Más de un intelectual ha destacado que la pulverización de causas, como las abrazadas por el wokismo, ha invisibilizado un imperativo más general: asumir la conciencia de clase seguida de la disputa por los medios de producción y el poder político.
Con una o dos luchas específicas (por los animales, por los derechos de los niños, por el uso de la bicicleta, contra la pena de muerte…) alcanza para sentir que se hace algo.
Son, claro, cosquillas al poder, un poder fascinado por permitir y hasta por fomentar esa dispersión que despresuriza la rebeldía y en el fondo la torna inocua, pues no mueve ni un pelo a los dueños del mundo.
Se da el caso, incluso, de que la rebeldía se convierta en producto rentable: lo que se opone al mercado también termina siendo un producto del mercado, playera con la foto del Che Guevara o taza con los colores del arcoíris.
Contra lo que embusteramente sostienen los cruzados de ultraderecha, ellos llevan ganada la batalla cultural.
De hecho, ni siquiera necesitan darla, y si lo hacen es porque en su voracidad no quieren dejar ni una migaja a sus enemigos o, por qué no, la emprenden como parte de sus tácticas dispersivas: abrir luchas aquí y allá, encender a los contrincantes con el antiveganismo o el antimachismo para mantener en ebullición la caldera de los microdebates y por ello no se tensione lo fundamental.
En el mundo de hoy, por ejemplo, un gay pobre se va a sentir más identificado con un gay rico que con un obrero heterosexual que lo invite a formar un sindicato.
Toda la realidad es mi lucha, mi bandera personal, mi acotado espacio de protesta.

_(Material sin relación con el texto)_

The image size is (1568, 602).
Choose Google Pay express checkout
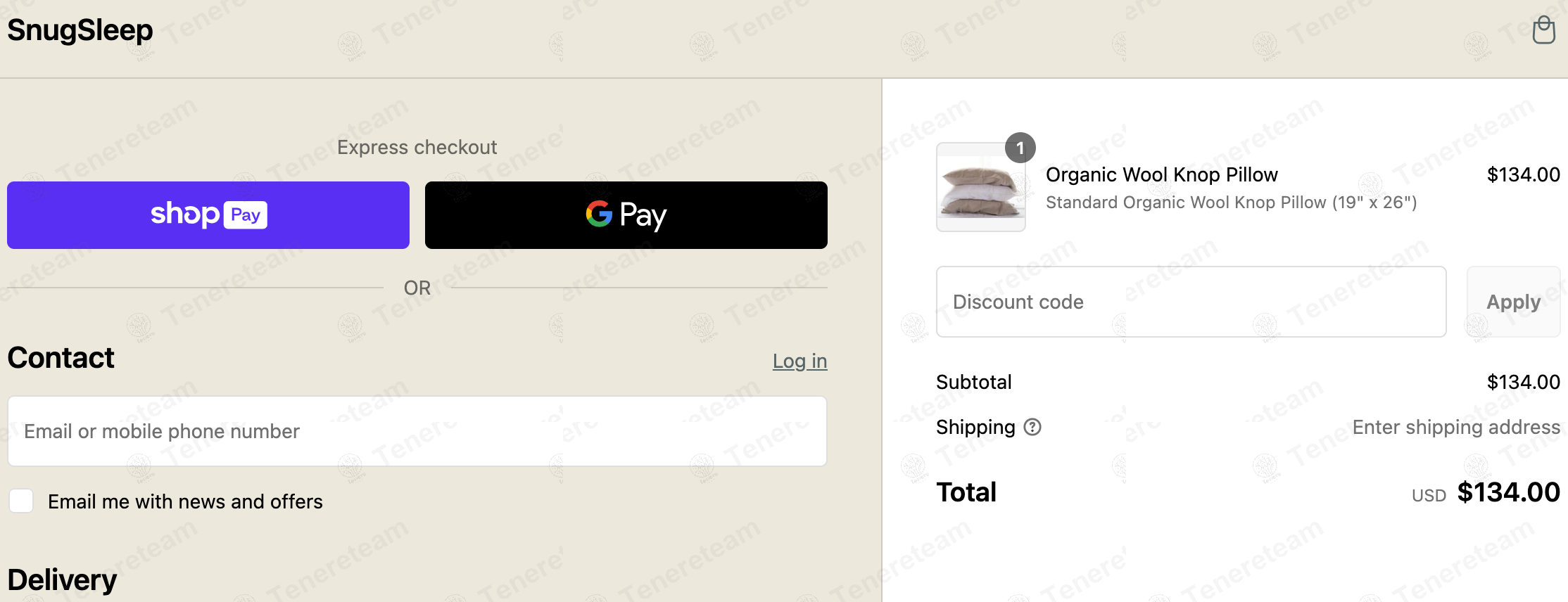[626, 215]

Así pues, ¿de qué hablamos cuando hablamos de “batalla cultural”?
La derecha, el conservadurismo, la reacción o como queramos llamarle lleva la delantera por mucho, y con ventaja.
Basta asomarse un poco a las redes sociales para advertir que el individualismo, el racismo, la homofobia, el clasismo, el supremacismo, el conservadurismo, el consumismo, el infantilismo y el irracionalismo general de los productos audiovisuales son abrumadoramente dominantes, y nuestras cuentas de Facebook, Instagram, X y demás sólo hacen salvedades cuando los algoritmos identifican que simpatizamos con alguna causa noble para luego bombardearnos y hacernos creer que avanzamos por el camino correcto.

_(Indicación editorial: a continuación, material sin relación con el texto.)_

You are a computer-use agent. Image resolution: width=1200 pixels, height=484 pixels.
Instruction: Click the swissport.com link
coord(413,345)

Las redes apapachan nuestras causas.
Por todo, ¿qué de heroico y brillante y valiente tuvo el joven ultraconservador que recién fue asesinado en EUA? Avanzaba en la corriente dominante, se apoyaba en la inercia mundial de las ideas que apuntalan el capitalismo más salvaje, aborrecía a los migrantes, creía en la superioridad de los blancos, veneraba a poderosos como Trump...

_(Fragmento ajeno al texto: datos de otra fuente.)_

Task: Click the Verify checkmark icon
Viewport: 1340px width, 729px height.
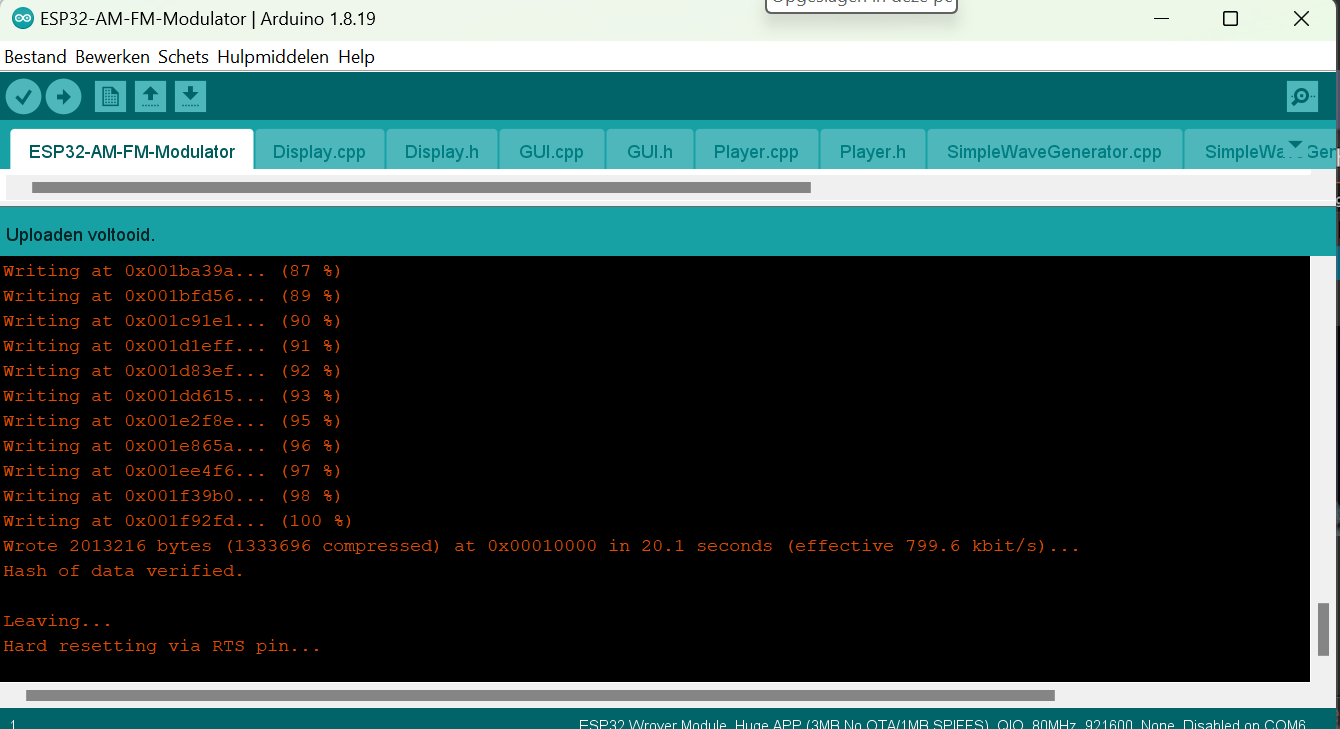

Lo heroico, lo brillante y lo valiente hubiera sido oponerse a esas ideas y a esos personajes siniestros, no surfear en la ola neoliberal y sus lacras y creer que se está dando la gran “batalla cultural”.
Esto fue lo que me movió a pensar, hace poco, en que la expresión “juventud conservadora” es un oxímoron.
Un joven que está de acuerdo con el statu quo y que incluso lo apoya no sólo es una parte del problema, sino su sector más dinámico y peligroso porque muchas veces pasa de la esfera digital a la acción directa.
Así como se dice que el principal éxito del capitalismo es haber adoctrinado a millones de pobres de derecha, puntualizo que un grado de sofisticación mayor es haber lobotomizado a millones de jóvenes que se asumen como conservadores.
En Estados Unidos hay miles que idolatran a Trump: no puedo imaginar un mayor triunfo en la batalla cultural.
Como sus abuelos, los actuales neofascistas suelen hablar de nación, de casta, de “gente de bien”, de raza superior, de mérito.
Por eso odian a los migrantes, a los pobres, a los trabajadores, a los siempre sacrificables seres de pellejo color marrón.
Un eje de sus dislates radica en la idea de que Dios otorgó a la raza superior lo que merece y tiene.
¿A qué Dios miserable y selectivo se refieren? ¿Qué divinidad tuvo a bien elegirlos como depositarios de la verdad, la bondad y la belleza que les da derecho a todo? Por esta razón es muy complicado debatir con ellos.
Como cuentan con dios en su trinchera, son imbatibles. Dios no puede estar equivocado.